Hippocampal Subregion Volume in ECT- Relationship to Clinical Improvement


Out on Pubmed, from investigators in Glostrup and Copenhagen, Denmark, is this study:Volume of hippocampal subregions and clinical improvement following electroconvulsive therapy in patients with depression.
Gbyl K, Rostrup E, Raghava JM, Andersen C, Rosenberg R, Larsson HBW, Videbech P.Prog Neuropsychopharmacol Biol Psychiatry. 2020 Jul 27:110048. doi: 10.1016/j.pnpbp.2020.110048. Online ahead of print.PMID: 32730916 The abstract is copied below:
Abstract
It is thought that the hippocampal neurogenesis is an important mediator of the antidepressant effect of electroconvulsive therapy (ECT). However, most previous studies failed to demonstrate the relationship between the increase in the hippocampal volume and the antidepressant effect. We reinvestigated this relationship by looking at distinct hippocampal subregions and applying repeated measures correlation. Using a 3 Tesla MRI-scanner, we scanned 22 severely depressed in-patients at three time points: before the ECT series, after the series, and at six-month follow-up. The depression severity was assessed by the 17-item Hamilton Rating Scale for Depression (HAMD-17). The hippocampus was segmented into subregions using Freesurfer software. The dentate gyrus (DG) was the primary region of interest (ROI), due to the role of this region in neurogenesis. The other major hippocampal subregions were the secondary ROIs (n = 20). The general linear mixed model and the repeated measures correlation were used for statistical analyses. Immediately after the ECT series, a significant volume increase was present in the right DG (Cohen's d = 1.7) and the left DG (Cohen's d = 1.5), as well as 15 out of 20 secondary ROIs. The clinical improvement, i.e., the decrease in HAMD-17 score, was correlated to the increase in the right DG volume (rrm = -0.77, df = 20, p < .001), and the left DG volume (rrm = -0.75, df = 20, p < .001). Similar correlations were observed in 14 out of 20 secondary ROIs. Thus, ECT induces an increase not only in the volume of the DG, but also in the volume of other major hippocampal subregions. The volumetric increases may reflect a neurobiological process that may be related to the ECT's antidepressant effect. Further investigation of the relationship between hippocampal subregions and the antidepressant effect is warranted. A statistical approach taking the repeated measurements into account should be preferred in the analyses.
And from the text:
Conclusions and implications

A course of ECT induces transient volume increases not only in the DG, but also in several other hippocampal subregions. These volume increases are associated with decreases in the Hamilton scale score, i.e. the clinical improvement. Smaller pre-treatment volumes of several hippocampal subregions, but not the DG, are associated with a better response to ECT.

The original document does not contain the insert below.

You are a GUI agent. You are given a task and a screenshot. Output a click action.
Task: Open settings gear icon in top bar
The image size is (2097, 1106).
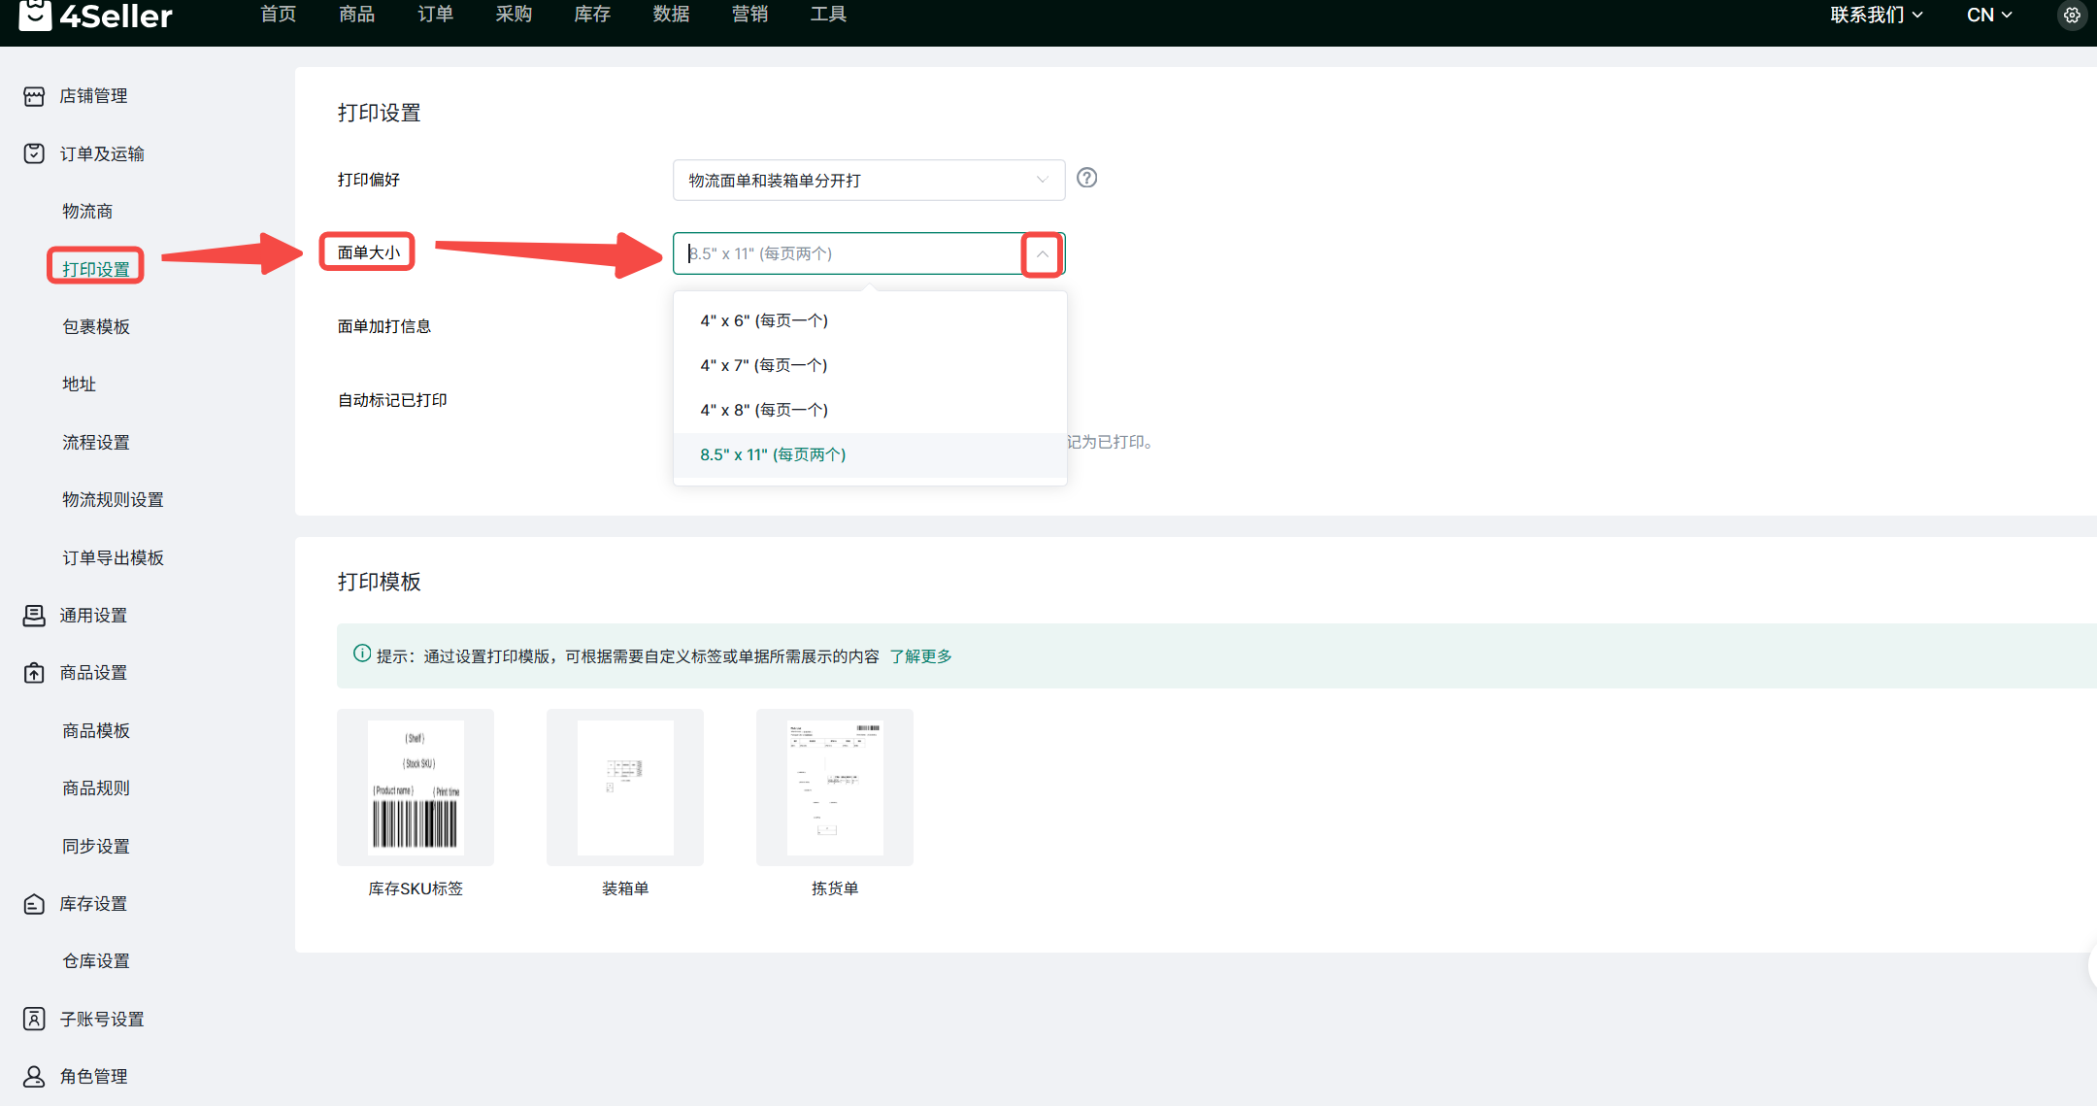point(2072,16)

The study has two main implications: 1) Further investigation of the relationship between the distinct subregions of the hippocampus and the antidepressant effect is warranted. A statistical approach taking the repeated measurements into account should be preferred. Moreover, using T2-weighted data and an ultra-high resolution 7 Tesla scanner could improve the accuracy of the hippocampal subregion segmentation. 2) The predictive value of the smaller pre-treatment hippocampal volumes for the favorable ECT-response should be further investigated. Notably, it is worth assessing whether the combination of the three following types of information yields a sufficient predictive value of favorable ECT-outcome: 1) neuroimaging data described above 2), biochemical tests of the HPA-axis function, and 3) the clinical symptoms of melancholia. Ideally, further investigation should be conducted by initiatives such as the Global ECT-MRI Research Collaboration (Oltedal et al., 2017).

The remarkable structural brain changes associated with ECT have only recently become the focus of intense research scrutiny. The preliminary findings of lack of relationship between structural change and clinical state are now coming into question, with more studies and more sophisticated methodologies, both statistical and imaging. It seems much more intuitive that some of the changes do, in fact, correlate with clinical state.

That the structural changes revert to baseline after months, does not preclude the possibility that they may be due to neurogenesis and are markers of the brain processes necessary to resolve a severe episode of depression.

This is a small study, and the authors' plea for replication with larger cohorts is a an important one.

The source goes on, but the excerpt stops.